------ Material for this task ------
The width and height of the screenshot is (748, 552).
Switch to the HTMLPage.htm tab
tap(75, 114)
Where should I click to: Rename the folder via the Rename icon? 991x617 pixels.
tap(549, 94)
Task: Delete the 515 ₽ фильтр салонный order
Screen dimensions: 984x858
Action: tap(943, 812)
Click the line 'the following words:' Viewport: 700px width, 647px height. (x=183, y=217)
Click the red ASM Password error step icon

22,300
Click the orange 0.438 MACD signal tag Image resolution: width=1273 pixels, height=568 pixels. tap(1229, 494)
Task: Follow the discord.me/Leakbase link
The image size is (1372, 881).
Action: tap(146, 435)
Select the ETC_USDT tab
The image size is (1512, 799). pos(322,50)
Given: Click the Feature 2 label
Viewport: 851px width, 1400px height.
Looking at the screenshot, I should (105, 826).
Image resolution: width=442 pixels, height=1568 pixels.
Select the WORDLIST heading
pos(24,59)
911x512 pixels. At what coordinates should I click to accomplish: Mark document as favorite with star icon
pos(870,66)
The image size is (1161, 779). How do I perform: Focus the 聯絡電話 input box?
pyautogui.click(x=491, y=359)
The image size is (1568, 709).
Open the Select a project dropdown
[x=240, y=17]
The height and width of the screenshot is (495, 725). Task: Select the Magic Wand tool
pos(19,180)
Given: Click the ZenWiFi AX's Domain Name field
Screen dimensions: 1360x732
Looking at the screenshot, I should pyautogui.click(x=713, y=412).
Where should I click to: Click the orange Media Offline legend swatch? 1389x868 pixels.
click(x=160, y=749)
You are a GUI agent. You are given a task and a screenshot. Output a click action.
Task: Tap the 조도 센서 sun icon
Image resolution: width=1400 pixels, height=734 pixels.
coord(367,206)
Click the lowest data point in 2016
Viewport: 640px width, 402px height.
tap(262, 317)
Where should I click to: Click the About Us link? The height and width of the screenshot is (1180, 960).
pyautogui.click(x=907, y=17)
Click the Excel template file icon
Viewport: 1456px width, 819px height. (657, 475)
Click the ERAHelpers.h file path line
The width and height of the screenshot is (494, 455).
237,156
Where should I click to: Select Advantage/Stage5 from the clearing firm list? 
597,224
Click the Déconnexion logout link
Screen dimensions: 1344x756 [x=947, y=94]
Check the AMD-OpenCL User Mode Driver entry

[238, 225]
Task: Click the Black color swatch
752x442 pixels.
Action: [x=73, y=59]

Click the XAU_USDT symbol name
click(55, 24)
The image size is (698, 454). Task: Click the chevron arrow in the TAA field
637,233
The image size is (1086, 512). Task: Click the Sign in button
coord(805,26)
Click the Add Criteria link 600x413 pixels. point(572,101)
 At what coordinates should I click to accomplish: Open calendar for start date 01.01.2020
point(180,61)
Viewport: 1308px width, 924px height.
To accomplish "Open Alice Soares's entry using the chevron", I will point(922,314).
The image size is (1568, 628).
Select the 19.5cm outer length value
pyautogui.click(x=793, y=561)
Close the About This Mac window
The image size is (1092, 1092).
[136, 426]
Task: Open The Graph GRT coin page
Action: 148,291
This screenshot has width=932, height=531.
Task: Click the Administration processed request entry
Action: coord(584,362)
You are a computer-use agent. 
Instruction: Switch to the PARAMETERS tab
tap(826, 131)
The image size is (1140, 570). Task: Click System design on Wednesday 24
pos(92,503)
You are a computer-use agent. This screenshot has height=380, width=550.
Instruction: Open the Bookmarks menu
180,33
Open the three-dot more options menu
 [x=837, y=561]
------
◆ Written task:
Copy out the records word for word, from the line that contains "Click the Excel template file icon" through the line that contains "tap(826, 131)", both of those lines included.

◆ Response for this exercise:
Click the Excel template file icon
Viewport: 1456px width, 819px height. (657, 475)
Click the ERAHelpers.h file path line
The width and height of the screenshot is (494, 455).
237,156
Where should I click to: Select Advantage/Stage5 from the clearing firm list? 
597,224
Click the Déconnexion logout link
Screen dimensions: 1344x756 [x=947, y=94]
Check the AMD-OpenCL User Mode Driver entry

[238, 225]
Task: Click the Black color swatch
752x442 pixels.
Action: [x=73, y=59]

Click the XAU_USDT symbol name
click(55, 24)
The image size is (698, 454). Task: Click the chevron arrow in the TAA field
637,233
The image size is (1086, 512). Task: Click the Sign in button
coord(805,26)
Click the Add Criteria link 600x413 pixels. point(572,101)
 At what coordinates should I click to accomplish: Open calendar for start date 01.01.2020
point(180,61)
Viewport: 1308px width, 924px height.
To accomplish "Open Alice Soares's entry using the chevron", I will point(922,314).
The image size is (1568, 628).
Select the 19.5cm outer length value
pyautogui.click(x=793, y=561)
Close the About This Mac window
The image size is (1092, 1092).
[136, 426]
Task: Open The Graph GRT coin page
Action: 148,291
This screenshot has width=932, height=531.
Task: Click the Administration processed request entry
Action: coord(584,362)
You are a computer-use agent. 
Instruction: Switch to the PARAMETERS tab
tap(826, 131)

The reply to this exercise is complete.